Hi, We had a task failure (it seems a task run tim...
# prefect-community
h
Hi, We had a task failure (it seems a task run time-out) last night. it seems prefect didn’t retry this tasks when it failed. We have to resolve to a manual recover this morning. Could you recommend a solution to allow prefect to handle this failure itself? (see error details in thread)
error log screenshot.
j
Hi @Hui Zheng - right now when a failure takes place that kills the Prefect process, we fail the task and don’t attempt a retry via the Zombie Killer. We’re going to look at relaxing that policy to follow the retry instruction on the task.
h
Thank you, Jeremiah. That would be great. If possible, please keep me posted when the retry instruction becomes available. Also, do you know what kind of failures could trigger this? How could I found more info about the failure in the prefect-cloud dash?
j
Generally, zombie-killed failures mean that Prefect Cloud lost communication with the task, and therefore they are hard to diagnose.

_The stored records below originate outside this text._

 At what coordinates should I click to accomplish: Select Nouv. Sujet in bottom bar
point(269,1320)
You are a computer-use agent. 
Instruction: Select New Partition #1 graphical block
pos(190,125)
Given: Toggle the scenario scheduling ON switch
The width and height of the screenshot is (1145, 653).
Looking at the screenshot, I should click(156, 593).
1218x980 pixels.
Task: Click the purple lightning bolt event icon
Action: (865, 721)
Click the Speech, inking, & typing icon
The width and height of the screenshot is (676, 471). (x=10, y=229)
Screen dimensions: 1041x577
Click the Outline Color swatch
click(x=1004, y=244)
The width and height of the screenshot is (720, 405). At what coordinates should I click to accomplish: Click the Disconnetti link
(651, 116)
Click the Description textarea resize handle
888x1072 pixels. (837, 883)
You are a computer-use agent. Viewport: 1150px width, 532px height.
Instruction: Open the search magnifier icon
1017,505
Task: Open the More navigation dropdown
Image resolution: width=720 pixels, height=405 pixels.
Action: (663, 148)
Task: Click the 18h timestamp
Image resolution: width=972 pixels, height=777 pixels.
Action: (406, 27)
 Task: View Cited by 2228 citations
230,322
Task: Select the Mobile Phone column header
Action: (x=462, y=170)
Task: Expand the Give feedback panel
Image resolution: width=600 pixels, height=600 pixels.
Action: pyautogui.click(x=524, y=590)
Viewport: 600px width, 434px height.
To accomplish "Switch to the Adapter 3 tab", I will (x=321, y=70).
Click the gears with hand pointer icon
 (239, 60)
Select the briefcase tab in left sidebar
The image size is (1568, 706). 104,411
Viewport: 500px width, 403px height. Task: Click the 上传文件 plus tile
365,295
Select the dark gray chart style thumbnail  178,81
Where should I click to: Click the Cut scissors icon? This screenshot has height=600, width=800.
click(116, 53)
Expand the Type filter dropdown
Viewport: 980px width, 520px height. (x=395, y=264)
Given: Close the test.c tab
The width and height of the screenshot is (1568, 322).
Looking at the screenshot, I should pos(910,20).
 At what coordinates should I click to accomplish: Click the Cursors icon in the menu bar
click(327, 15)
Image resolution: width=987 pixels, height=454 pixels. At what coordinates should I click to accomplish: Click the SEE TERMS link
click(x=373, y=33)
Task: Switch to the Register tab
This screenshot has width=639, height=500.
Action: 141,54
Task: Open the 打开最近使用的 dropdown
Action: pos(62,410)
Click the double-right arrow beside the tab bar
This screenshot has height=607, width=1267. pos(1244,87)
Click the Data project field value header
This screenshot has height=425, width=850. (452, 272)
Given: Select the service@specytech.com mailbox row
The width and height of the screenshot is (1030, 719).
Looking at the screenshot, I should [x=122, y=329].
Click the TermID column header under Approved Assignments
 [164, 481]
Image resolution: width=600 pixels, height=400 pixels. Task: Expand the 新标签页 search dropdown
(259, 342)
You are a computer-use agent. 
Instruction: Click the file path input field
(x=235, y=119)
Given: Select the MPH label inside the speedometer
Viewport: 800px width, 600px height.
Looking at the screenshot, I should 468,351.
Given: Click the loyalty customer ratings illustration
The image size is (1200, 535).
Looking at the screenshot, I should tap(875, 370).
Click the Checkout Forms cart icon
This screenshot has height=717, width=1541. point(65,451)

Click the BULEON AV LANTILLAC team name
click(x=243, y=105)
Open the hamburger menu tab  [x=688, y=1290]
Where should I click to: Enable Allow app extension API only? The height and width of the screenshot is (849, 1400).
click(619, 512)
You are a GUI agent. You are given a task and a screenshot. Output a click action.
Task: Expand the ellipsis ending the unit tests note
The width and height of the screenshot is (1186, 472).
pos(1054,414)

They usually represent a crash of the process or node the task was running on.
h
@Jeremiah Hi, we experienced another incident of the same failure last night. I just want to follow up to see if prefect would implement the relaxation of policy to follow the retry instruction on the task when it is being killed by the Zombie Killer.
j
Hi @Hui Zheng, sorry for not following up directly - this is on the near-term roadmap and I expect it to show up in Cloud in the coming weeks.
h
That’s great. where could I check so that I could get notification when it is released ?
j
We are working on the best way to expose our roadmap publicly 😅 but I’ll try to come back to let you know here!
👍 1